Impact of Transcatheter Aortic Valve Implantation (TAVI) on Left Ventricular Mass, Volumes, and Pressure. A Single-center Echocardiographic Analysis

Fouad T Alshammari a,*, Afrah A Alonazi b, Mohammed D Almutairi a, Khaled A Majrashi c, Atheer M Almutairi c, Muhammad A Shah a
PMCID: PMC12129462  PMID: 40458661

Abstract

Background

Transcatheter aortic valve implantation (TAVI) is an alternative treatment for surgically high-risk patients with severe aortic stenosis (AS). This study aimed to assess the echocardiographic outcomes of TAVI in patients with severe AS, focusing on left ventricular mass, volume, and pressure.

Methods

This retrospective, registry-based, single-center study was conducted at King Salman Heart Center, Riyadh, Saudi Arabia. We included 200 adult patients who underwent the TAVI procedure and completed at least one year of clinical and echocardiographic follow-up.

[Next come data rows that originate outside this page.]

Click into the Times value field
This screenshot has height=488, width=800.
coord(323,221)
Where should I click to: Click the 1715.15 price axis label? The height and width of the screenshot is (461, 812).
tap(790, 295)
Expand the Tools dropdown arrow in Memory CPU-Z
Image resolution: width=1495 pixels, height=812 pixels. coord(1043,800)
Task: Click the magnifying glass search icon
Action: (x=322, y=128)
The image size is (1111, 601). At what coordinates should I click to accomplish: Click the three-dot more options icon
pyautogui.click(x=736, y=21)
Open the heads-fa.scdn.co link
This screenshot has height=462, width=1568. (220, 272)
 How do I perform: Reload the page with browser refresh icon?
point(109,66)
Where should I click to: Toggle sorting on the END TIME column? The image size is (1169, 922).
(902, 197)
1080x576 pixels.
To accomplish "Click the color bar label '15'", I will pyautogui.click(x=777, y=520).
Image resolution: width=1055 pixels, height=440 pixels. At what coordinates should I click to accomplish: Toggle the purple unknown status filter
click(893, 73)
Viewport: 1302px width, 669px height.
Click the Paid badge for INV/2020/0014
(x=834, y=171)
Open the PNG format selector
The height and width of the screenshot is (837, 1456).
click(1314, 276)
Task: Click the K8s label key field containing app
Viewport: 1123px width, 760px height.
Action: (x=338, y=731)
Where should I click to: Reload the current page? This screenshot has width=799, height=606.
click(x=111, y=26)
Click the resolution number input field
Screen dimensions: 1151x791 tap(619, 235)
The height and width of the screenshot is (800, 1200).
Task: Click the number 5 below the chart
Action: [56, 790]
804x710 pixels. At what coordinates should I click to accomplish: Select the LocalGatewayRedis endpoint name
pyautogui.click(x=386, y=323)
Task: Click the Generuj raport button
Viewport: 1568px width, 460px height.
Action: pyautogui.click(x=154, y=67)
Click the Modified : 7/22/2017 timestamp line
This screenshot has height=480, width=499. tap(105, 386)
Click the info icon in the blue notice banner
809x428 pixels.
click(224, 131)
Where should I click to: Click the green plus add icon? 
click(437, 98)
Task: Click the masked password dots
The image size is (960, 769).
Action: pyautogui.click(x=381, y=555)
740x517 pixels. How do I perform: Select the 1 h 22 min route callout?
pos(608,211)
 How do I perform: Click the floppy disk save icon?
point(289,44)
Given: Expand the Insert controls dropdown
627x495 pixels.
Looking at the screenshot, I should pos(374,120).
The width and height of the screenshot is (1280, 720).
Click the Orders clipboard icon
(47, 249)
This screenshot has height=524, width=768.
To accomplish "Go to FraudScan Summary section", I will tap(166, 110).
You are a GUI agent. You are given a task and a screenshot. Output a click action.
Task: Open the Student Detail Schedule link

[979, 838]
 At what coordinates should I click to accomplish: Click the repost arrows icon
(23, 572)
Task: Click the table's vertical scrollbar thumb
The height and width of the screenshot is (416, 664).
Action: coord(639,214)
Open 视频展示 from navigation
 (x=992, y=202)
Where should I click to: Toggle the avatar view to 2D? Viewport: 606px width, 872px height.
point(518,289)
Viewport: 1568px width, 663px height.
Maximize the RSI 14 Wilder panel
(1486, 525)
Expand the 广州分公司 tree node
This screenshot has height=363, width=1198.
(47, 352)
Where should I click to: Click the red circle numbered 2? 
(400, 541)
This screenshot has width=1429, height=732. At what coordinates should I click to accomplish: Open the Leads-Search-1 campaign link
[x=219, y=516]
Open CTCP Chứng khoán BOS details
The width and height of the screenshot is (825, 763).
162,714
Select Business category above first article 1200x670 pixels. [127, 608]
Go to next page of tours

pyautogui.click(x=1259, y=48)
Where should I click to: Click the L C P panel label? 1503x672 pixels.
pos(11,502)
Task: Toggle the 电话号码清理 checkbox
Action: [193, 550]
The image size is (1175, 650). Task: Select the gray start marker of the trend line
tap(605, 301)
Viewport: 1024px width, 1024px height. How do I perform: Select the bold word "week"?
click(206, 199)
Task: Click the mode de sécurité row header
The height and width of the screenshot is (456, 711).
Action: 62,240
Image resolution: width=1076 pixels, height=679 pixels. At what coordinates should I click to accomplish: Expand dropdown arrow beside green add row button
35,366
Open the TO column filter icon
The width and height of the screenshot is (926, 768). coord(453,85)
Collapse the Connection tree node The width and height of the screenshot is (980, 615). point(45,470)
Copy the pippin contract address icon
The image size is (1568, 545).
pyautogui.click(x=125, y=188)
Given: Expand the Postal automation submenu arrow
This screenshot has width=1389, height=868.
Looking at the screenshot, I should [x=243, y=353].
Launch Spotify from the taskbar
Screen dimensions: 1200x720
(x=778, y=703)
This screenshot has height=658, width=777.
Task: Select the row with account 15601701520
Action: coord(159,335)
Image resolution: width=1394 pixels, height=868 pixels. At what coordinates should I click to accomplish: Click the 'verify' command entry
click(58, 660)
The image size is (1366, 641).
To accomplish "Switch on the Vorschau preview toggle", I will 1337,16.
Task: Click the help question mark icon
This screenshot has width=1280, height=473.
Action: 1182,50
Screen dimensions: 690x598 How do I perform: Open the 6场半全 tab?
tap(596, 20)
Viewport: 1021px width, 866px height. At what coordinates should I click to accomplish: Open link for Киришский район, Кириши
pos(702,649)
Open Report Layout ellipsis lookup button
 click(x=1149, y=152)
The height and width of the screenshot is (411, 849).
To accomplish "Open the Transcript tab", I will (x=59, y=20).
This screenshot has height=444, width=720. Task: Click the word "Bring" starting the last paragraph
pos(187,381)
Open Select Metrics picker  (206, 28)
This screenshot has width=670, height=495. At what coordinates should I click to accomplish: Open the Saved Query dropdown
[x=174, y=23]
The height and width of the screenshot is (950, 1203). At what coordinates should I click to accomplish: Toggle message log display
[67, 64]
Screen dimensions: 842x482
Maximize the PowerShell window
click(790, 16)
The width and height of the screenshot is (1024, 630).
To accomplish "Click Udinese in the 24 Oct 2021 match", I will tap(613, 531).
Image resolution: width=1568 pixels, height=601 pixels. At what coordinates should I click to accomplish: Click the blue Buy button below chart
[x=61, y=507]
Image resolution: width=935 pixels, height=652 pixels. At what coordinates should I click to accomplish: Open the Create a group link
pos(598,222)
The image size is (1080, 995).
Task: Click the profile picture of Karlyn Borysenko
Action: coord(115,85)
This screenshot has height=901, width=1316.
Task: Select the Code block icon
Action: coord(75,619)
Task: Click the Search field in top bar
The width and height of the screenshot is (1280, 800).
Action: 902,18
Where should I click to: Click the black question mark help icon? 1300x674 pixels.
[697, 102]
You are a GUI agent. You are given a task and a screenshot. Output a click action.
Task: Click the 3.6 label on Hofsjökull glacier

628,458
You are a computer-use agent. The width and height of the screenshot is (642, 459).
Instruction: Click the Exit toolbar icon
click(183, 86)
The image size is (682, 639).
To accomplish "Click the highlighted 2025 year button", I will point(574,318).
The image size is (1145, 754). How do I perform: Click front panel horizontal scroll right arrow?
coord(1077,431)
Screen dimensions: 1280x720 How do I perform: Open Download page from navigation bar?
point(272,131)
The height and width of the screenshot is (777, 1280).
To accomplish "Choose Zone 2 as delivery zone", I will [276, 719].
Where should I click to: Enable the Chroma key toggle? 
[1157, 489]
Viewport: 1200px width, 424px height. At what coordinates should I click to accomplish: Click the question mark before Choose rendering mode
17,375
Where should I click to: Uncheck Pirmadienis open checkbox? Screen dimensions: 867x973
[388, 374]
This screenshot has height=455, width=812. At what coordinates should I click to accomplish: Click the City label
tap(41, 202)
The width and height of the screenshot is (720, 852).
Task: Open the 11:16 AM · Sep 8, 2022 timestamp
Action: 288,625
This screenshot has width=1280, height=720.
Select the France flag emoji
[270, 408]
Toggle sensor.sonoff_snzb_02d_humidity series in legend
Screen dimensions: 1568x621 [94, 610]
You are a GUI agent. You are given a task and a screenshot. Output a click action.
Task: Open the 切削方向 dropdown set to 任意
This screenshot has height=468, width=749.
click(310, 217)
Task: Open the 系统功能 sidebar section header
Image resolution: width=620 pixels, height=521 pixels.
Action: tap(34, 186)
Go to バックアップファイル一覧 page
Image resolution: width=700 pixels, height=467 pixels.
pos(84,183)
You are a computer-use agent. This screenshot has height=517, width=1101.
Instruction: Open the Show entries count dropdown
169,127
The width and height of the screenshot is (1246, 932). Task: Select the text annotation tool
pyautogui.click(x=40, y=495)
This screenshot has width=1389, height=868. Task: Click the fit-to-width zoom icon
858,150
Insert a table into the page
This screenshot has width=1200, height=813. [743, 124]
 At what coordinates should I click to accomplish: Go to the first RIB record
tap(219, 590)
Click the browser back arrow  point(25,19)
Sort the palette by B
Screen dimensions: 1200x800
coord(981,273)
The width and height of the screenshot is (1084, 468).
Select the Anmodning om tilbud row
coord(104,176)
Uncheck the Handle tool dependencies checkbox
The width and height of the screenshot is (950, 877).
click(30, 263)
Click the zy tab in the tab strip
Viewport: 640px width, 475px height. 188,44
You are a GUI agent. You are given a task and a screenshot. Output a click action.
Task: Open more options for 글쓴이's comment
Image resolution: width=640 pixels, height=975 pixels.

Baseline demographic, clinical, and echocardiographic data were collected and paired pre- and post-procedure echocardiographic measurements were analyzed.

Result

Paired analysis in comparison of pre and post-transcatheter aortic valve implantation (TAVI) shows significant improvement in left ventricular (LV) mass, volume, and pressure.

Conclusion

This study demonstrates that transcatheter aortic valve implantation (TAVI) leads to significant improvement in key echocardiographic parameters such as left ventricular (LV) size, functions, mass, and ejection fractions (EF).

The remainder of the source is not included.